Non-profits seek help in health reform

    The Senate versions of the bill offer tax incentives to small, nonprofit employers to provide health insurance, but the House versions do not.

    Congress is working to get health care overhaul bills ready for full votes from House and Senate members. Non-profit companies fear they won’t get the same rewards that other business will get for providing health insurance benefits.

    Listen:

    [audio:091027kgnonprofit.mp3]

    Businesses continue to see the cost of providing health insurance to their employees go up. Some non-profit organizations say this is an especially hard year, because incoming funding from the government has stagnated.

    Jeff Wilush is the CEO of Horizon House, a non-profit group that supports people with disabilities or behavioral health problems. He says premiums have increased from 5 to 45 percent each year for the past five years.

    Wilush: And what that’s required is a change in the fundamental plan that we’re able to offer to our employees. Because as a non profit our funding is not going up 45 percent a year, as a matter of fact it’s probably staying very very flat.

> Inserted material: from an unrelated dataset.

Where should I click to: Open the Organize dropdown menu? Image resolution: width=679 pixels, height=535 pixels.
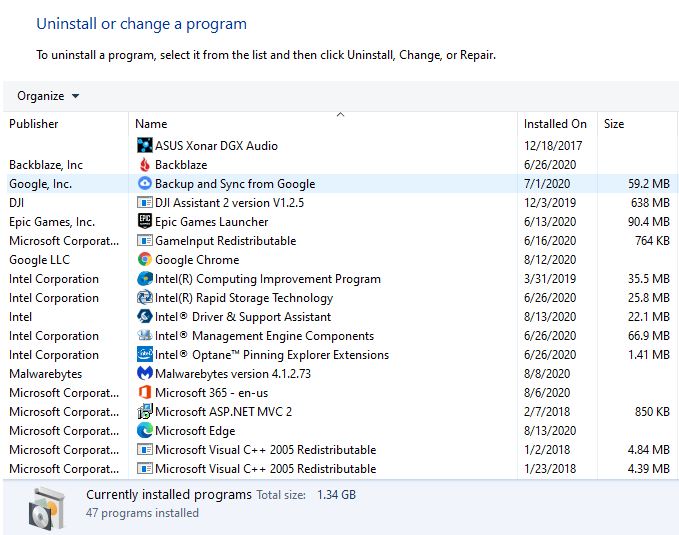point(48,96)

    Rob Cola is the president of Brown and Brown consulting, which brokers insurance plans for businesses in the Delaware Valley.

    Cola:
    We have a fair amount of non profits that are not getting 14 percent increases from state or government agencies. And they’re getting 20-25 percent rate increases on their healthcare.

    The Senate versions of the health care bills offer some tax-based rewards to employers for offering health insurance. Tim Delaney is the president of the National Council of Nonprofits. He says those rewards would be extended to all businesses that qualify — either for- or non-profit.

    Delaney: In the House side, unfortunately, the House has passed three different bills through their committees and not one, not one single bill in the House right now will provide any relief to small nonprofits.

    That’s because the health insurance incentives give companies a tax break on profits, something non-profits wouldn’t be eligible for. Nonprofit groups are lobbying lawmakers to make sure non-profit businesses are included in the final bill.